The problem is, some people were. Voluntarily, nonetheless! Which is why it was out there in the first place; people in the kitchen kept sampling the onion juice and being surprised at how gorgeous and (purportedly) good it was. Acidic, salty, a little sweet, and very oniony: basically red-onion-flavored gatorade, full of electrolytes and bonus anthocyanins. What’s not to like? 

Well, for me, actually a lot. I can’t eat raw onions; I don’t have an allergy, but my stomach doesn’t digest the certain sugar in the allium family, so raw onions, shallots, chives, etc and all forms of garlic are out for me. I also now associate their flavor with feeling bad, so while I didn’t mind making the pickled onions, drinking the juice sounds like a particular level of torture to me. 

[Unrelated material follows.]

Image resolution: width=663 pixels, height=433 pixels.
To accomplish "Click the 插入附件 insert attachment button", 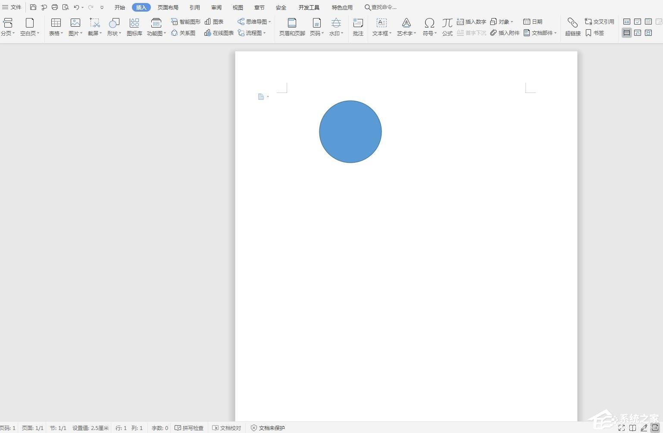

But that’s clearly not what everyone thought, as the “onion gatorade” pitcher was almost empty by the time the little girl came up to it. This was all taking place as I was catering an annual several-hundred-person farm party evening at a local dairy farm, and what I had anticipated being plenty of pickled onions ran out last year in minutes. We played it real safe this year, mandolining and quick-pickling almost fifty pounds of onions. (Thank goodness we made the mint tea afterwards, giving the prep room a more refreshing, less eye-burning and nostril-clearing, aroma.)

We did not run out this year. But we sure went through a good quantity; people loaded up their taco bowls with the tangy, crunchy, hot pink onion rings. Pickled onions are a surprisingly versatile garnish, adding color, flavor, and texture to anything from sandwiches to salads to charcuterie boards. Memorial Day marked the start of grilling season, and pickled onions want to be at every cookout. They are quick and easy to make, requiring little time and few ingredients, and keep for weeks in the fridge. 

Oh, and did I mention they also provide a bonus great beverage? Just maybe make sure you label it. Or don’t. 

 

Pickled Red Onions

You can’t have pickled red onion juice without making pickled red onions, and while the juice can only maintain its appeal for a few sips, the onions can be your friend for a long time (although you might lose a few other friends in the process, depending on the resultant breath situation). Keep a jar at the ready in the fridge and you’ll be surprised how many occasions you’ll find to pull them out — and not just to gaze at their beauty or trick your guests with the Kool-Aid. This is a great base recipe, but you can play with using apple cider vinegar, or honey, or adding fresh thyme, or whatever. 

Prep tips: a mandoline makes majestically quick work of getting evenly thin slices, but as always, I remind you to use proper caution and ensure those slices are only onions and not fingers.

2 pounds red onions, sliced thinly into rings

1 ½ cups water

1 ½ cups white vinegar

⅓ cup white sugar

1 ½ tablespoons fine salt

Put onions in a widemouth glass jar(s) or stainless steel bowl. Heat remaining ingredients just to a simmer, stirring to dissolve the sugar and salt. Pour carefully over the onions, adding a little water/vinegar if you need more liquid to cover the slices. Let cool before refrigerating (in a tightly lidded container).